Valcárcel Medina utiliza la palabra “función” con doble sentido. Por un lado, alude a la relación matemática y, por otro, al acontecimiento escénico. Partiendo de la idea de que todos somos bailarines, ya que todos nos movemos de un lado a otro (una idea que tiene miga tras el confinamiento), el artista explora la relación de los números y el cuerpo poniendo en jaque esa idea de especialización que tanto le molesta siempre. Además, se acoge al sentido de ‘sustituto’, de bailarín en funciones. Es la artimaña que se ha fabricado para justificarse a sí mismo como danzarín. La estrategia para lanzar esta inoportuna formulación de la danza contemporánea.

Salirse de madre

Valcárcel Medina siempre ha hecho suya esa estrategia de sacudir al espectador para intrigarlo. De indómita personalidad, su ácido temperamento hace del “mordiente” la razón de su vida. A día de hoy, la ve pasar con un halo de optimismo del que no estar dispuesto a despegarse, pese a lo complicado de las circunstancias. Durante el confinamiento, se limitó a pintar paisajes desde su balcón. Cuando pudo poner un pie en la calle, se volcó en hacer un desguace del Barrio de las Letras, en Madrid, donde vive. En el MUSAC de León todavía pueden visitarse sus Arquitecturas prematuras, diseños de edificios cuya función alude a tabúes sociales, que Caniche Editorial recoge en un bonito volumen.

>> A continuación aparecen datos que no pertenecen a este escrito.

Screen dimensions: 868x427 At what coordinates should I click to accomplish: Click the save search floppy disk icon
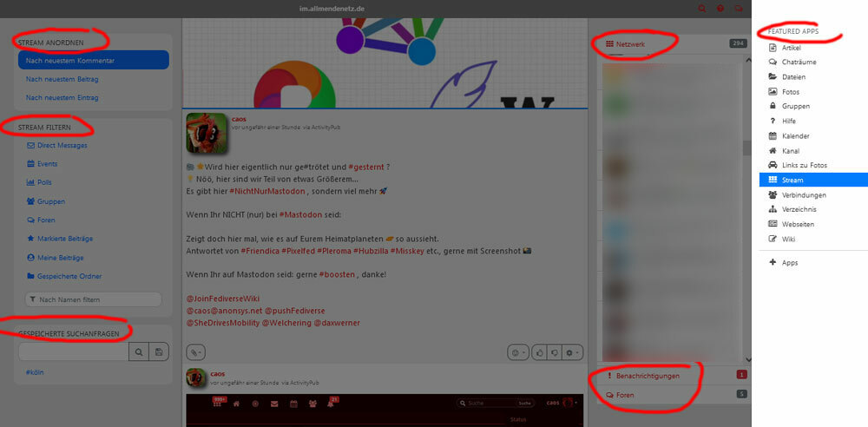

De hecho, con la rehabilitación de edificios se ha ganado siempre la vida este hombre al que los manuales consideran un referente del arte conceptual en España. Aunque, en realidad, es un maestro del escapismo. Desde los sesenta ha procurado escaquearse de todo cuanto ha podido hacerle caer en las redes del sistema del arte. Su máxima es una arte para ser vivido y no contemplado. Siempre ha tratado de crear lugares donde la gente pudiera estar volcada en la idea de que la vida bien vivida ya es un arte en sí misma y que el arte bien hecho forma parte de la vida. Que son lo mismo, siempre que ambos sean auténticos. No es la primera vez que trabaja con números. En 1973, llamó a 80 números de teléfono de la guía telefónica para ofrecerles el suyo propio. Cuando la gente, sorprendida, preguntaba para qué lo quería, él contestaba: “Hombre, usted sabrá si le puede interesar”. O, en 1976, cuando recorrió con sus vecinos 136 manzanas de Asunción. Dice que es un hombre normal, pero no habitual. Que ser radical es más cómodo que ser convencional. Que salirse de madre no es perder autonomía, sino ganarla.

‘En función de 1, 2, 3…’. Centro Conde Duque. Madrid. 8 de septiembre, a las 20h.